** Opening Source text block **

Record Equity Inflows to Boost India's Real Estate Sector
India’s real estate sector has witnessed a significant surge in equity inflows, reaching a record USD 30.7 billion between 2024 and Q1 2026. This remarkable growth, as reported by real estate consultancy CBRE South Asia Pvt. Ltd., was highlighted during the CII BFSI Summit 2026, where CBRE served as the Knowledge Partner.
The inflows were 88% higher than the USD 16.3 billion recorded in the preceding two years, 2022 and 2023. A substantial portion of these investments, more than three-fourths, went into the acquisition of land/development sites and built-up office assets. Institutional investors, who accounted for about 30% of total investments, saw a more than two-fold increase in capital flows compared to the 2022-2023 period, driven by increased interest in core segments such as built-up office, retail, and logistics assets.
The report analyzed capital flows across four quadrants: public equity, private equity, public debt, and private debt. During 2024-Q1 2026, India’s real estate sector saw the acquisition of roughly 6,025 acres of land for greenfield developments, representing a massive capital deployment of approximately USD 13 billion. Over 80% of these funds were allocated to residential, mixed-use, and office projects, with the remainder dedicated to warehousing, data centers, and retail developments.

** Closing Source text block **
** Opening Dataset extract block **

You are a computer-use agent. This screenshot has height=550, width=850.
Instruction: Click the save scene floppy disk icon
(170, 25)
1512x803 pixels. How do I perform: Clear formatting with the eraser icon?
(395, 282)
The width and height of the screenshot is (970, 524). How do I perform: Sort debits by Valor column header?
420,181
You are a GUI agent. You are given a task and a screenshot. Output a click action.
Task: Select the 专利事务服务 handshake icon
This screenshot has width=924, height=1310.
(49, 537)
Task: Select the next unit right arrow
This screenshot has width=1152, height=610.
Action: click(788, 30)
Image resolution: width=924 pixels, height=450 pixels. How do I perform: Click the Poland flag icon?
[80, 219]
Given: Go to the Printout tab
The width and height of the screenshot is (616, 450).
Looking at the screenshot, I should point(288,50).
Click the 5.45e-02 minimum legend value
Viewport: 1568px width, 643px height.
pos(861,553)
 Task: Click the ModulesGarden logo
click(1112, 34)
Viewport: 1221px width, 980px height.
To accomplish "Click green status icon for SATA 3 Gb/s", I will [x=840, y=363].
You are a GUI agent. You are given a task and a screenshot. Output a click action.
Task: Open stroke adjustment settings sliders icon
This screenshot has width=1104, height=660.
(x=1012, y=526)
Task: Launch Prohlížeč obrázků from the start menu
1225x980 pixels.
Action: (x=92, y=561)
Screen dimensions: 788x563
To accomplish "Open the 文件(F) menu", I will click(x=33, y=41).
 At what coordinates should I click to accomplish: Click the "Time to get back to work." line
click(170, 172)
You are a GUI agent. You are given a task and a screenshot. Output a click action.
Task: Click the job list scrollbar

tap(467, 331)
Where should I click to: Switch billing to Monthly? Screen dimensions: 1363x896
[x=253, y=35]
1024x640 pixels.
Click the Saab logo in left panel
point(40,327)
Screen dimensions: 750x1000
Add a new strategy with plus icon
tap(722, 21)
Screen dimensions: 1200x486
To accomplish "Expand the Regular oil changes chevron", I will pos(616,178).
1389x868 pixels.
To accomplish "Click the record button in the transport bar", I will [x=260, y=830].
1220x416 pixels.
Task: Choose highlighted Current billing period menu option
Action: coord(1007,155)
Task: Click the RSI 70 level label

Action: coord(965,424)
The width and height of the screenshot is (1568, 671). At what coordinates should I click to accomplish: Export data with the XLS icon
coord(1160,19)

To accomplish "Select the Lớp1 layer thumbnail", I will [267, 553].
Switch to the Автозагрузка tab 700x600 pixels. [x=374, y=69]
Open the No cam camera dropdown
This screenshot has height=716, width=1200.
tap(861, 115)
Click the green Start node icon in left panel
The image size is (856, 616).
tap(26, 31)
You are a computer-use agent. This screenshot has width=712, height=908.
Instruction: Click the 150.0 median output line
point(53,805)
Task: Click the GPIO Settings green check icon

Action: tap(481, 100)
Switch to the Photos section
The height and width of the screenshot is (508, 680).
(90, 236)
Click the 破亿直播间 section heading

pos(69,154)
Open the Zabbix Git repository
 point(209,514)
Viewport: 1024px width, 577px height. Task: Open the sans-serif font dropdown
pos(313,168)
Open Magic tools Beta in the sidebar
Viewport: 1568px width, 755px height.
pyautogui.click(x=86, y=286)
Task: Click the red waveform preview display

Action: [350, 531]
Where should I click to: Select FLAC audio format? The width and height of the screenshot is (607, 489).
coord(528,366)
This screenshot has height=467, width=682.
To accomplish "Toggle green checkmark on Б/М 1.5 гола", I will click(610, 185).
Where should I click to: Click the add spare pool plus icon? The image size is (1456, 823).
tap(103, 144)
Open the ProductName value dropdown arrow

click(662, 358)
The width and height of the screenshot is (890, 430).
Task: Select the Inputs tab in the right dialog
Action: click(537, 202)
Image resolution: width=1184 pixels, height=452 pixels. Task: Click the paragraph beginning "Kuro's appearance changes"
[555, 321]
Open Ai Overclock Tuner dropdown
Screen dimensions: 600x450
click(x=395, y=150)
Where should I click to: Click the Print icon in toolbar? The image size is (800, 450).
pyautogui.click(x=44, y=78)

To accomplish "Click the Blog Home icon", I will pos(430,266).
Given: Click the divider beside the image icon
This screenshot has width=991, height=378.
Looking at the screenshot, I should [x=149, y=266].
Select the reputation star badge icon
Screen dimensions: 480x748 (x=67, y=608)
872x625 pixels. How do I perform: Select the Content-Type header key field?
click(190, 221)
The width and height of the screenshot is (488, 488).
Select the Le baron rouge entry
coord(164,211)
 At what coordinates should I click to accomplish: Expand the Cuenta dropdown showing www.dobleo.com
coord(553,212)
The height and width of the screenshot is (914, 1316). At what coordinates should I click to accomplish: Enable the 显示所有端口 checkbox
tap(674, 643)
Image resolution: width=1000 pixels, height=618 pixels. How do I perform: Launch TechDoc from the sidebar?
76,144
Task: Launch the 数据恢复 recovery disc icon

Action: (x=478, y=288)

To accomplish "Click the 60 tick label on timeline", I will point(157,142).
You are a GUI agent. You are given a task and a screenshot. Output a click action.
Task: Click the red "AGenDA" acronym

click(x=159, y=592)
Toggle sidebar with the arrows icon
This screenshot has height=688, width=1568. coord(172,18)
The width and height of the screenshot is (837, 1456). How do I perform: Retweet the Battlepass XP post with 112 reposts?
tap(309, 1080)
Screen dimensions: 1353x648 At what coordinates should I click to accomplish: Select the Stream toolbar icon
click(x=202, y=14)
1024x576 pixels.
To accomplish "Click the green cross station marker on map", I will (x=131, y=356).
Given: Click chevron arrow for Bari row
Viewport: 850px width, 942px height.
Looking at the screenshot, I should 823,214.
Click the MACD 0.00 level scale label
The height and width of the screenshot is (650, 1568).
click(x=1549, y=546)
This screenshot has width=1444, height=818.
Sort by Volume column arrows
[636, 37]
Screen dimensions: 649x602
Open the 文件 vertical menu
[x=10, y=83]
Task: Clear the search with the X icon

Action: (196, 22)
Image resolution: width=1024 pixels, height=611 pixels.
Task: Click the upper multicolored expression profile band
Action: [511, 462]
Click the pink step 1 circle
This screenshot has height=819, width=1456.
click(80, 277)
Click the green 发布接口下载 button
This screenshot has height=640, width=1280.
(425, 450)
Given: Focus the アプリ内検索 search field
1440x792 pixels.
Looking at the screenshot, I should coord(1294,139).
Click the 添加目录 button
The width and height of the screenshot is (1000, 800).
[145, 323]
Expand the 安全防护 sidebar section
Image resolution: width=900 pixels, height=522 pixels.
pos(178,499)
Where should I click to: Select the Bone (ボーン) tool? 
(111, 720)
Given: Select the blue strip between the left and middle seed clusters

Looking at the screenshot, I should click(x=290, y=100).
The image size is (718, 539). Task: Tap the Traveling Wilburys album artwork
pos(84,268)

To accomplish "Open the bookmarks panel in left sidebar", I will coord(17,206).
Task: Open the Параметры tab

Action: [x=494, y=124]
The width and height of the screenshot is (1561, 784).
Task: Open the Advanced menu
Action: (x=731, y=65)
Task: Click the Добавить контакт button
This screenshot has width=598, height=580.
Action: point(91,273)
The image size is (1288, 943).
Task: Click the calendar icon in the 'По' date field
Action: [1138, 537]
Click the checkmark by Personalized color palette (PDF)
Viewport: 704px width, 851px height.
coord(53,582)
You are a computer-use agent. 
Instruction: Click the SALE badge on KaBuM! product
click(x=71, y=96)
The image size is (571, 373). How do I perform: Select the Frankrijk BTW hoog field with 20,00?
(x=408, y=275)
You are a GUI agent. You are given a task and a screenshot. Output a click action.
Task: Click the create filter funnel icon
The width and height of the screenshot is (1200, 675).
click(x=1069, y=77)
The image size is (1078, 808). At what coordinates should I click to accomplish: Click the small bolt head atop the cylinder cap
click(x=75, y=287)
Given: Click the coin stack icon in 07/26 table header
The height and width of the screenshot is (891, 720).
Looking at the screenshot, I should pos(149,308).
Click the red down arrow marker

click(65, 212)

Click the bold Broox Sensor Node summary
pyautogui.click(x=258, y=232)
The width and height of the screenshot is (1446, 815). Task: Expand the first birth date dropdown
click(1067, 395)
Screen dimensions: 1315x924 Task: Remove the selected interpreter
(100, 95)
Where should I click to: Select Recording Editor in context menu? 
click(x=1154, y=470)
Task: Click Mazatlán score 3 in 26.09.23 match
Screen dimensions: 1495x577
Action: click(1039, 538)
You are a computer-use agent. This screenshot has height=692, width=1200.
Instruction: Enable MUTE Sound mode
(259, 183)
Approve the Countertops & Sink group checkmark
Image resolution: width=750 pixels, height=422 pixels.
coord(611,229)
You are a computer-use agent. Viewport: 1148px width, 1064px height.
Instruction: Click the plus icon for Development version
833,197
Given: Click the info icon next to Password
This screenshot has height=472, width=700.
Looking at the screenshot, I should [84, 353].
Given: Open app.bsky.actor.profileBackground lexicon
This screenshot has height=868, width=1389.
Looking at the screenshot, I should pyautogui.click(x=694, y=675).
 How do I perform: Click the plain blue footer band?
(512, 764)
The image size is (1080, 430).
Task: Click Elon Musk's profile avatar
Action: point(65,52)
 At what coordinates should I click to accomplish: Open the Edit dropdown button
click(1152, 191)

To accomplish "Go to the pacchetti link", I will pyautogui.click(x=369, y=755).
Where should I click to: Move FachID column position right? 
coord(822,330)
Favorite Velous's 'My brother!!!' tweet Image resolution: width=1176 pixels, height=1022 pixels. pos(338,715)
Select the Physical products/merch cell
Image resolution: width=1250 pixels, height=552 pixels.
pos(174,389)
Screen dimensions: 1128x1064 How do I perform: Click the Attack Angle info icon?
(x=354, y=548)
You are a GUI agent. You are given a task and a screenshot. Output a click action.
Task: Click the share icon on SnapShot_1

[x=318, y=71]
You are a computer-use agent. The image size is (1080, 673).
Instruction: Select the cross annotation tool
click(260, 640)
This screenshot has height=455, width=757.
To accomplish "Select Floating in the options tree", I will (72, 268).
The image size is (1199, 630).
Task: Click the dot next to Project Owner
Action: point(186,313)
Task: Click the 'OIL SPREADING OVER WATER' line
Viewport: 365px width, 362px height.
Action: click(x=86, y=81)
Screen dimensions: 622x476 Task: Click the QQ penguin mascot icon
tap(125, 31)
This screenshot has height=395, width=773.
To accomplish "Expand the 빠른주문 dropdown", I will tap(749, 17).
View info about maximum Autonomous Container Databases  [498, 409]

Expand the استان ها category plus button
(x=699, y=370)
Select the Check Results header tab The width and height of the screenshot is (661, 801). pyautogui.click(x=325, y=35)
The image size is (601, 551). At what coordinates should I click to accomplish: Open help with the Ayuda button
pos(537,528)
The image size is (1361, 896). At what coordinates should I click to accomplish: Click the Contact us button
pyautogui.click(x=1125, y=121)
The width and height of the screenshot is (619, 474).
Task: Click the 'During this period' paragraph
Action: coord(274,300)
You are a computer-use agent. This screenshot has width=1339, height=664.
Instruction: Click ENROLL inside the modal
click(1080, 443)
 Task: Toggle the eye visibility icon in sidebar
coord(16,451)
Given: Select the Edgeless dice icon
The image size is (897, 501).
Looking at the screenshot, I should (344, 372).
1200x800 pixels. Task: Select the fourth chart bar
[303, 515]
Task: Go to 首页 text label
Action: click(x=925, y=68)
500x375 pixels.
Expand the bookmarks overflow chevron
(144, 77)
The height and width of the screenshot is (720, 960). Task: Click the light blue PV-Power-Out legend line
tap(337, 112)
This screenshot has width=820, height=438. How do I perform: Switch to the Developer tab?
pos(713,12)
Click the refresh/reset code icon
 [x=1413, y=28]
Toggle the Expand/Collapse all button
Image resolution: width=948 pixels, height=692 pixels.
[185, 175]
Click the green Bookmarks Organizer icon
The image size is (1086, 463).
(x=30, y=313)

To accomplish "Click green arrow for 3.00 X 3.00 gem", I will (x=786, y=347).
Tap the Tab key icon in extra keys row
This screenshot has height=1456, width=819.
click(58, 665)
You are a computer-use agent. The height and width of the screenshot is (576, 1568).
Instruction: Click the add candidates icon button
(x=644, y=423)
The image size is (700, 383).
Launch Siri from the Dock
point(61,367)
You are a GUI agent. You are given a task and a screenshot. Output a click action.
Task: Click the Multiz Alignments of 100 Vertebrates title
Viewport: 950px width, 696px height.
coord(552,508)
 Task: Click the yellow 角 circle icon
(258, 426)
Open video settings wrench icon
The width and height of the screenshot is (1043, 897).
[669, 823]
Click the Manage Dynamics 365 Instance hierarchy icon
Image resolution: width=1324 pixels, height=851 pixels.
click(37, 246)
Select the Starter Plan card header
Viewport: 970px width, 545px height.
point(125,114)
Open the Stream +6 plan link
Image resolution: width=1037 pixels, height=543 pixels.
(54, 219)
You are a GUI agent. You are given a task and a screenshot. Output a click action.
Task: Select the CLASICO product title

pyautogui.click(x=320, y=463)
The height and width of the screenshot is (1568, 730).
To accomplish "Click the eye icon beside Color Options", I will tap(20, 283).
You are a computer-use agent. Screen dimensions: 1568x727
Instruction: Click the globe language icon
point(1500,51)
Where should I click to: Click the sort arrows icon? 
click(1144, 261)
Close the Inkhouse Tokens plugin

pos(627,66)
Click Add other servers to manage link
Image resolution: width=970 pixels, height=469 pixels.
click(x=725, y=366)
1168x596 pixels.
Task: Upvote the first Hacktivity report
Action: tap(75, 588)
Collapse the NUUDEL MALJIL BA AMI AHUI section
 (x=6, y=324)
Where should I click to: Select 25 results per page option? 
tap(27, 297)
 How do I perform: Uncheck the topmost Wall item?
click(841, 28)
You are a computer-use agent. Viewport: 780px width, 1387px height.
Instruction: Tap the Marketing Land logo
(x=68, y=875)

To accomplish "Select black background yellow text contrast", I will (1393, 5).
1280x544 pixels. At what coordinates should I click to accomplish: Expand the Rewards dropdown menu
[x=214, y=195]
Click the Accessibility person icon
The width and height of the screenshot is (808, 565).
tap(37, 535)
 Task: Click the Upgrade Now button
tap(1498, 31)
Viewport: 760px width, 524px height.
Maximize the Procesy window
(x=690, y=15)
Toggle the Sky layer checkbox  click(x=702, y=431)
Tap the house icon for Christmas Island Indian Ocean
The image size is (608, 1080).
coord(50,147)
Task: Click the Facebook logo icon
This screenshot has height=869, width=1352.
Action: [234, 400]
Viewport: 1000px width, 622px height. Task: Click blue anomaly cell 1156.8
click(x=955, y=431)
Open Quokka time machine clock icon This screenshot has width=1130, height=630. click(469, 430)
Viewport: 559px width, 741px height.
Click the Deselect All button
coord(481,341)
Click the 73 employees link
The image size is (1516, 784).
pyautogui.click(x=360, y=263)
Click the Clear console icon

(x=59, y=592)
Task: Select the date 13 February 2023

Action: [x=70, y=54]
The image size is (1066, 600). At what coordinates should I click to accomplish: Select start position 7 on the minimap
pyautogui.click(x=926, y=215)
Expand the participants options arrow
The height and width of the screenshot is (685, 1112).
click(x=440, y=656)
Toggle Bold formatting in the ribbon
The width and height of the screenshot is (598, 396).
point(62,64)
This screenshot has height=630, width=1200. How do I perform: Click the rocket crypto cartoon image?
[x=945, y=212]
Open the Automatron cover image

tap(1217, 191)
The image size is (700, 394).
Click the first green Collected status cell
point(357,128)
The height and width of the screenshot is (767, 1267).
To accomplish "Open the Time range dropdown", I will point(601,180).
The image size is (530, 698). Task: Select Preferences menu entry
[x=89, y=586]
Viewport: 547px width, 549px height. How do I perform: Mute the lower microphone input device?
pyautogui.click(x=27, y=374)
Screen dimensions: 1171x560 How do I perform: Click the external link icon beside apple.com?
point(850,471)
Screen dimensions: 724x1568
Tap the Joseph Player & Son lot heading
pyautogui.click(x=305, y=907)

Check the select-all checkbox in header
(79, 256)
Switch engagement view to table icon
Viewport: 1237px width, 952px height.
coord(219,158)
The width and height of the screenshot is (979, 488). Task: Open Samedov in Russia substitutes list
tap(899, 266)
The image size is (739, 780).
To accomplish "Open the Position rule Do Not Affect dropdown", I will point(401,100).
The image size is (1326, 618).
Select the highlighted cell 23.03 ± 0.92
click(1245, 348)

** Closing Dataset extract block **

Work order – Quote the passage of the article on real estate equity inflows from "Record Equity Inflows" up to and including "and logistics assets.". The records have no role here.

Answer space –
Record Equity Inflows to Boost India's Real Estate Sector
India’s real estate sector has witnessed a significant surge in equity inflows, reaching a record USD 30.7 billion between 2024 and Q1 2026. This remarkable growth, as reported by real estate consultancy CBRE South Asia Pvt. Ltd., was highlighted during the CII BFSI Summit 2026, where CBRE served as the Knowledge Partner.
The inflows were 88% higher than the USD 16.3 billion recorded in the preceding two years, 2022 and 2023. A substantial portion of these investments, more than three-fourths, went into the acquisition of land/development sites and built-up office assets. Institutional investors, who accounted for about 30% of total investments, saw a more than two-fold increase in capital flows compared to the 2022-2023 period, driven by increased interest in core segments such as built-up office, retail, and logistics assets.